[[ PASSAGE SHOWN, beginning ]]

28 June 2009

Chick Flicks and Films for Fellas

The two films I saw at the cinema this weekend had very different audiences: Sunshine Cleaning at the Screen on Baker Street yesterday evening was mostly filled with women (as well as a few guys who had clearly been dragged along because it was date night and because at the Screen on Baker Street, there was a choice between Sunshine Cleaning and My Sister's Keeper and the former seemed like the better of the two), while the showing of Rudo y Cursi at the Cineworld near Piccadilly Circus was, conversely, mostly populated with guys (as well as a few girlfriends along for the ride).

The two films actually had a number of similarities and I wouldn't really describe Sunshine Cleaning as a chick flick or Rudo y Cursi as a lads' film. Perhaps this is partly due to the marketing. "Hey, come see this quirky, new indie film from the makers of another awesome indie film with sunshine in the title" (coincidentally, the little girl from Little Miss Sunshine is now a teenager and appearing alongside Cameron Diaz in My Sister's Keeper)," cry the posters for Sunshine Cleaning.

Rudo y Cursi isn't exactly another Y Tu Mama Tambien (of which I've still only seen the first half--this was long enough for me to determine that Alfonso Cuaron's new film is pretty different) but it definitely isn't targetting the, "wah-hey! Footie! C'mon, lads, it'll be great!" market either; indeed, the poster shows no trace of football, fast cars, fast women or gambling but rather just two guys--brothers--on an arty-looking beach with the tagline, "life is a coin toss." The Sunshine Cleaning poster has a different take on life in its tagline -- "life's a messy business" -- and shows two girls--sisters--carrying the film's title across some "crime scene; do not cross" tape.

And each film is really about the relationship between the two siblings it depicts and how different the siblings are. The two leads in each film do a good job. Amy Adams plays a former cheerleading captain/prom queen whose football captain boyfriend married someone else (although they are still having an affair). She is envious of her former school chums who are all married and living in McMansions with great jobs while she works as a maid, cleaning their houses, while raising her young son and trying to get herself through real estate school. After a hint from her toxic boyfriend (who could do with some industrial-strength cleaning himself), who is a cop, she and her slacker younger sister (Emily Blunt) start up their own company where they clean up after crime scenes ("removal of biohazard waste," as Adams's character puts it later). Their mother is absent and this obviously affected the sisters and their relationship with each other a great deal, with Adams's character often mothering her younger sister (and no, the film does not use the line, "you're not my mom").

Diego Luna and Gael Gorgeous Bernal, meanwhile, play the eponymous Rudo (rude/rough) and Cursi (sentimental/twee), two brothers working on a banana plantation in the Mexican countryside with their extended family until they get scouted by some dodgy talent scout from Mexico City and recruited into two big (fictional) Mexican football teams, hard-working, reliable Rudo as the goalie and attention-seeking, vain Cursi (as he is nicknamed by the press once fame sets in) as the striker. But even living in the big city, they still have their problems--Rudo quickly amasses huge gambling debts and misses his wife and children (still living back in the country), while Cursi dates a gold-digging tart and doesn't really care about his footballing success because he only wants to be a fame (the only song he sings in the film is a Spanish cover of Cheap Trick's I Want You to Want Me, which is so bad that he really oughtn't give up his day job).

[[ PASSAGE SHOWN, end ]]
[[ DATA EXTRACT, beginning ]]

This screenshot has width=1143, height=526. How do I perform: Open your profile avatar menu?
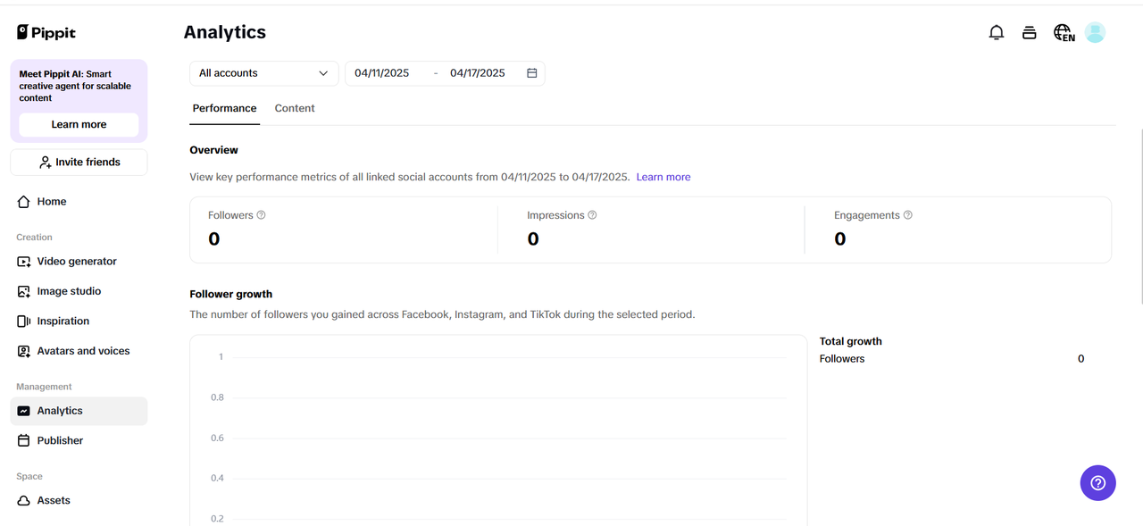click(1095, 31)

[[ DATA EXTRACT, end ]]

_WORK ITEM A_: In the blog post on the two films, at which cinema did the writer see Rudo y Cursi?
_WORK ITEM B_: List every film title named in the blog post on the two films.

_SOLUTION A_: The Cineworld near Piccadilly Circus.

_SOLUTION B_: Sunshine Cleaning, My Sister's Keeper, Rudo y Cursi, Little Miss Sunshine, Y Tu Mama Tambien